Alasan-alasan mereka mengatakan hukum asuransi dalam Islam mubah ialah : => Tidak ada nash (al-Qur’an dan sunnah) yang melarang asuransi.
=> Ada kesepakatan dan kerelaan dari kedua belah pihak
=> Saling menguntungkan kedua belah pihak
=> Asuransi dapat menanggulangi kepentingan umum, alasannya ialah premi-premi yang terkumpul dapat diinvestasikan untuk proyek-proyek yang produktif membangun.
=> Asuransi termasuk kesepakatan mudhorobah (bagi hasil)
=> Asuransi termasuk koperasi (Syirkah Ta’awuniyah)
=> Asuransi dianalogikan dengan sistem pensiun menyerupai taspen. 3. Hukum Asuransi dalam Islam Ada yang Haram dan Ada yang Mubah Ada dua pendapat yang mengatakan asuransi mampu haram dan juga mampu mubah. Pendapat ini disampaikan oleh Muhammad Abdu Zahrah (Guru Besar Hukum Islam Universitas Cairo, Mesir). Menurutnya, asuransi yang sifatnya sosial itu diperbolehkan, sedangkan asuransi yang sifatnya dikomersilkan hukumnya haram. Alasan-alasannya hampir sama dengan poin yang pertama dan kedua.

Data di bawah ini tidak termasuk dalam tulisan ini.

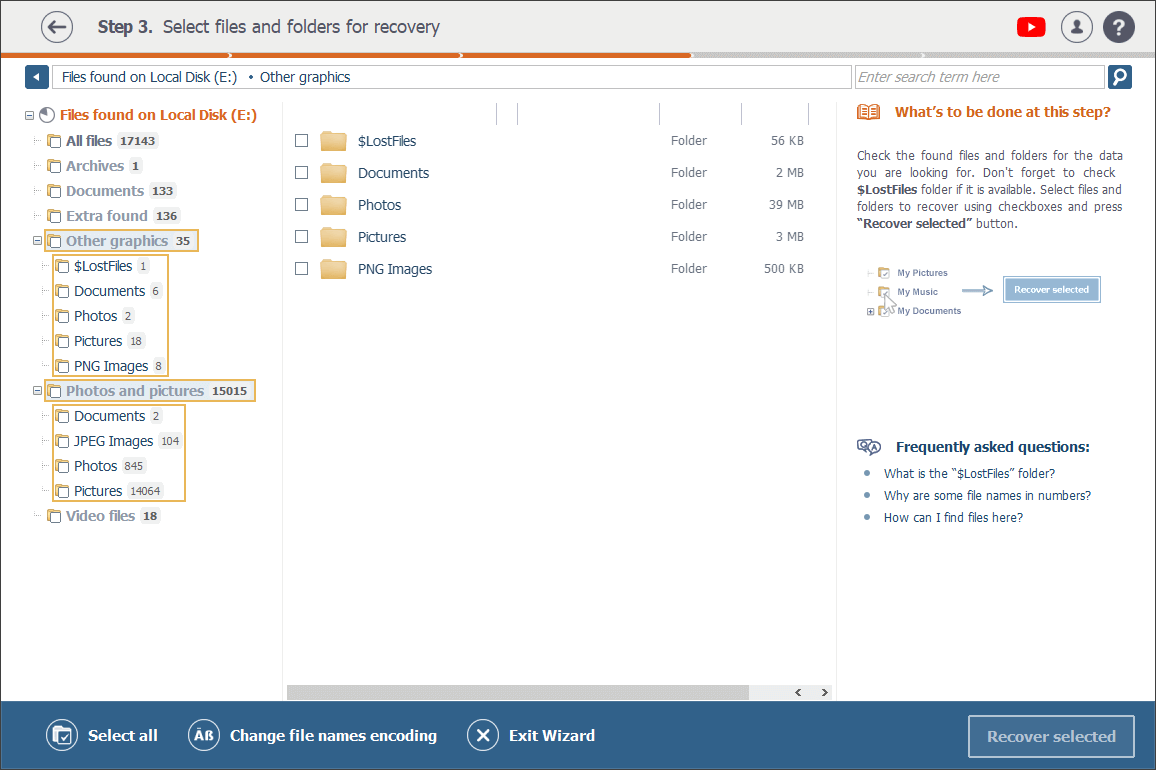Collapse the Files found on Local Disk root

[30, 115]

Nah, dari penjabaran-penjabaran yang telah diuraikan di atas, kiranya dapat dipahami bahwa problem asuransi yang berkembang dalam masyarakat memang mengalami dilematik. Banyak masyarakat muslim yang mempertanyakan hukum asuransi dalam Islam. Apakah haram atau mubah? Semuanya memang mengalami keragu-raguan sehingga sukar mencari tahu mana yang benar. Tapi jangan hingga keyakinan itu hingga berdasarkan pada keraguan, sebagaimana dalam Qowaidhul Fiqhiyyah,”Al-yaqqinu la yuzzalu bissyak,”. Keyakinan tidak mampu ditimpakan pada keragu-raguan. Semoga artikel ini mampu sedikit membantu Anda yang ingin mengetahui hukum asuransi dalam Islam.